TEXTO APRESENTADO:

O texto precedente de Paul Sweezy indica que chega­mos a acordo quanto ao essencial das respostas a dar aos principais problemas explicitamente abordados na nossa correspondência anterior. Isto confirma que é possível superar divergências iniciais, mesmo sobre pro­blemas complexos, desde que se parta dessa base comum que é a concepção marxista da história, da economia e da política e se proceda a uma discussão suficientemente ampla.

Bem entendido, a discussão travada entre Paul Sweezy e eu próprio desde Outubro de 1968 levou-nos a levantar “novos problemas”: os problemas que, na rea­lidade, estavam implícitos nas divergências iniciais de pontos de vista.

A propósito de algumas questões

Partindo de uma premissa que aceitamos em comum — a marcha para o socialismo pressupõe que o proleta­riado esteja no poder —, P. Sweezy pergunta:

  1. se, a meu ver, o problema da natureza de classe do poder depende exclusivamente da política prosseguida pelo governo e pelo Partido;
  2. se, para que a teoria do poder proletário tenha um valor explicativo, não seria necessário dispor de um “método independente” para estabelecer a identidade da classe no poder.

TAREFAS:
(A) Reescreva de forma mais curta o parágrafo do excerto que começa por “O texto precedente de Paul Sweezy”, sem perder os factos principais.
(B) Transcreva do excerto o trecho que vai de “Bem entendido, a” até “classe no poder.”.

Entradas de origem:
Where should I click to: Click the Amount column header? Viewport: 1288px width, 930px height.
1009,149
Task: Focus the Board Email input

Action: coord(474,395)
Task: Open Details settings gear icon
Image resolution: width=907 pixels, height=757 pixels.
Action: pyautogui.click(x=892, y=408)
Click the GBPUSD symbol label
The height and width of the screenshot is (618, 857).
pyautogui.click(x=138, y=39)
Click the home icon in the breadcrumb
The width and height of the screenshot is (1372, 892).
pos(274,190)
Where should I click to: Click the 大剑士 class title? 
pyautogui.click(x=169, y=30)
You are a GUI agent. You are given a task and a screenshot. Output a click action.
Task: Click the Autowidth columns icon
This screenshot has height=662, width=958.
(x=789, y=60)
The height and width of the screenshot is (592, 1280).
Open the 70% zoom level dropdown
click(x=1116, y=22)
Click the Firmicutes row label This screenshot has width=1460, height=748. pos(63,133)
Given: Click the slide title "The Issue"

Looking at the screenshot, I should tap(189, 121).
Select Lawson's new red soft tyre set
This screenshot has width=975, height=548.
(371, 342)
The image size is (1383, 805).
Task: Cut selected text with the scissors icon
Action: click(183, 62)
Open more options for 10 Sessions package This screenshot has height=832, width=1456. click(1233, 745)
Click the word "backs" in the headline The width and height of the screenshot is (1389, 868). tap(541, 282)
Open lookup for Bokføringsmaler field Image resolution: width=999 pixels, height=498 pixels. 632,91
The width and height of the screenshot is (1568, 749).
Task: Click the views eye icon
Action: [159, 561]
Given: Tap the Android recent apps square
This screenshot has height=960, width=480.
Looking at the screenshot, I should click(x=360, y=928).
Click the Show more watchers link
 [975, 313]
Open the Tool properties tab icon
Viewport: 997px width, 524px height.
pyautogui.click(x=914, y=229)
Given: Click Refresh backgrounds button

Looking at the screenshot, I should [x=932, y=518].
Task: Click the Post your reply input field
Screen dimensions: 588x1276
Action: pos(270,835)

TAREFAS RESOLVIDAS:
(A) O texto anterior de Paul Sweezy mostra que se chegou a acordo no essencial das respostas aos principais problemas tratados na correspondência anterior. Isso confirma que divergências iniciais, mesmo sobre problemas complexos, podem ser superadas. Para isso, é preciso partir da base comum da concepção marxista da história, da economia e da política e discutir de forma suficientemente ampla.

(B)
Bem entendido, a discussão travada entre Paul Sweezy e eu próprio desde Outubro de 1968 levou-nos a levantar “novos problemas”: os problemas que, na rea­lidade, estavam implícitos nas divergências iniciais de pontos de vista.

A propósito de algumas questões

Partindo de uma premissa que aceitamos em comum — a marcha para o socialismo pressupõe que o proleta­riado esteja no poder —, P. Sweezy pergunta:

  1. se, a meu ver, o problema da natureza de classe do poder depende exclusivamente da política prosseguida pelo governo e pelo Partido;
  2. se, para que a teoria do poder proletário tenha um valor explicativo, não seria necessário dispor de um “método independente” para estabelecer a identidade da classe no poder.